En boven de polder de nacht is een observatie van visuele perceptie en artificieel licht in het poldergebied van de Molenwaard. Hier zijn de grenzen tussen licht en donker in de nacht nog zeer duidelijk. Hier wordt kunstmatig licht beperkt. Wat gebeurt er als je de totale lichtopbrengst van een woongemeenschap optelt en je met deze hoeveelheid licht de focus legt op een ogenschijnlijk onopvallend groot of onooglijk object in het donkere buitengebied?

Miriam heeft cijfers opgevraagd van de totale hoeveelheid lichtopbrengst van verschillende woonkernen in de gemeente Molenwaard. Deze gegevens (als voorbeeld het dorp Langerak heeft een lumen uitstoot van totaal 548.950 lumen; dat zijn zo'n 4500 gloeilampen van 100 Watt) heeft zij vertaald in de uitstoot van een mobiele lichtmast. De complete bundel van licht van het dorp of de stad projecteerde ze op donkere plekken behorend bij de woonkernen. Het resultaat: Foto's, prints, van objecten die verblinden licht uitstralen. Niet meer boven de polder de nacht, maar de hemel, lijkt het wel. Enorme lichtkracht, gereflecteerd door wit papier, of kunststof, dat een oogverblindend effect heeft. Beeld dat ons doet denken aan het deel van het geheel. Beeld waarin het geheel wordt gefocussed op het deel. Alle aandacht voor het deel. Een mooie wisselwerking tussen micro- en macro. De krachten lijken anoniem, maar hebben een gezicht gekregen.

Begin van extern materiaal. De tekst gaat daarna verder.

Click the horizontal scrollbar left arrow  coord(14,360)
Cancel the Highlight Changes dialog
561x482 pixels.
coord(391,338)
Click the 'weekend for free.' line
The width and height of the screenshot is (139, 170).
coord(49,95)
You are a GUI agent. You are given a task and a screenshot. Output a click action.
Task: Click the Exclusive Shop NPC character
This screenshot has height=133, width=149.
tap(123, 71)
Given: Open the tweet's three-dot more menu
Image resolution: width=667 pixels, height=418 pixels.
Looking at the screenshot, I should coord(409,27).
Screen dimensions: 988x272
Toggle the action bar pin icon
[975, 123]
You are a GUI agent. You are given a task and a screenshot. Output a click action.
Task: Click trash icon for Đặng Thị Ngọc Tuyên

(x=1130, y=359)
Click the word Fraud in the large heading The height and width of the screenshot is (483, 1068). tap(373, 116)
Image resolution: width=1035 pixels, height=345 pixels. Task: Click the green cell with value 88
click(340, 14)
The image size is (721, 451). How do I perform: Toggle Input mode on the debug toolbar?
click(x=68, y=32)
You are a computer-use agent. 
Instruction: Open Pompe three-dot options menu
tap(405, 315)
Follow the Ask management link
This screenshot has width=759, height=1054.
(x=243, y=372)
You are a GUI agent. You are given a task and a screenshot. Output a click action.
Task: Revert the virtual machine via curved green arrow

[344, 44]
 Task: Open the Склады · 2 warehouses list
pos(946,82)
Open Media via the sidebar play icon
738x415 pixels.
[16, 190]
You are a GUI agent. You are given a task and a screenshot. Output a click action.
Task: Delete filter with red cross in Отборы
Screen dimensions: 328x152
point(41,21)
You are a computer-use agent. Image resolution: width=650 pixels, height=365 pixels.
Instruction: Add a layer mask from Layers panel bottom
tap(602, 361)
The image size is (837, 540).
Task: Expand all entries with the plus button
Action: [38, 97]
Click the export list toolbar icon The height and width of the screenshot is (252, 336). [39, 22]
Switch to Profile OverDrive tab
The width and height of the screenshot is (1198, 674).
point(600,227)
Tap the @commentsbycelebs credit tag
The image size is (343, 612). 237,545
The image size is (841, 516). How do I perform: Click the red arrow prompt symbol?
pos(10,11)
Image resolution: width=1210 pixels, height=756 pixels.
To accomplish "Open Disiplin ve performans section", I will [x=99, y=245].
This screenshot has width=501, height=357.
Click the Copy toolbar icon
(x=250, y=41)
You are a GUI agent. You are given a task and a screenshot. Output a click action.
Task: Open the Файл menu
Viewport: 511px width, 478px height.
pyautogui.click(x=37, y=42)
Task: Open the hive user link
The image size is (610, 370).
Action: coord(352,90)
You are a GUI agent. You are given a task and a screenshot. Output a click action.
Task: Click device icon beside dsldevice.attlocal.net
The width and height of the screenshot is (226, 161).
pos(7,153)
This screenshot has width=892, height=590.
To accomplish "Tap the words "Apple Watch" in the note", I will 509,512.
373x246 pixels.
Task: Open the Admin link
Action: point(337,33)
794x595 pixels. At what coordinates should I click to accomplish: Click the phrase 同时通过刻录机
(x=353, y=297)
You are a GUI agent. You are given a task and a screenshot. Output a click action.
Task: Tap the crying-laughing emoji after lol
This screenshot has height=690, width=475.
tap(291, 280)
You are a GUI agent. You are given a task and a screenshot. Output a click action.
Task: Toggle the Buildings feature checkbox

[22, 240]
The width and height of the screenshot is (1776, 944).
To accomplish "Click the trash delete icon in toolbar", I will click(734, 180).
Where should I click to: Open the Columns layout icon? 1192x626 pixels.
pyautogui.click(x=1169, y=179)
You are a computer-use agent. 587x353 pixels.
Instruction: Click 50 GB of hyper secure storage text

Dank ook voor de aandacht aan dit project vanuit de gemeente Molenwaard. De medewerking in dataoverdracht en de individuele aandacht gegeven door afgevaardigden van de gemeente. Piet Vat, Kees Boenders, fijn dat jullie gekomen zijn. Het deel en het geheel.

1 lumen is de lichtstroom van de puntbron van 1 candela over 1 sterradiaal. 1 candela is de lichtsterkte van een kaars van 75,6gr spermaceti (walschot van een potvis) en een brandduur van 10 uur. Om een idee te krijgen: een gloeilamp van 100W produceert 1200 lumen, ofwel 120 candela.

Ik zie nog een uitdaging. Kaarsjesavond. Miriams werk zal dan ook nog te zien zijn. Misschien een uitdaging om deze avond, die tot stand komt vanuit en ten goede van een grote saamhorigheid van inwoners van Nieuwpoort de puntbronnen te tellen? Daar een nieuw project van maken? Miriam, gefeliciteerd met deze overtuigende presentatie.

Het vervolg: Om al deze gegevens een welverdiende plaats te geven werkt Miriam samen met Fernando van der Vlist, hij is onderzoeksgericht informatieontwerper. Samen ontwikkelen zij momenteel een boek waarin hun visie over het artificiële licht in de Molenwaard en al de bestaande gegevens samen zullen komen.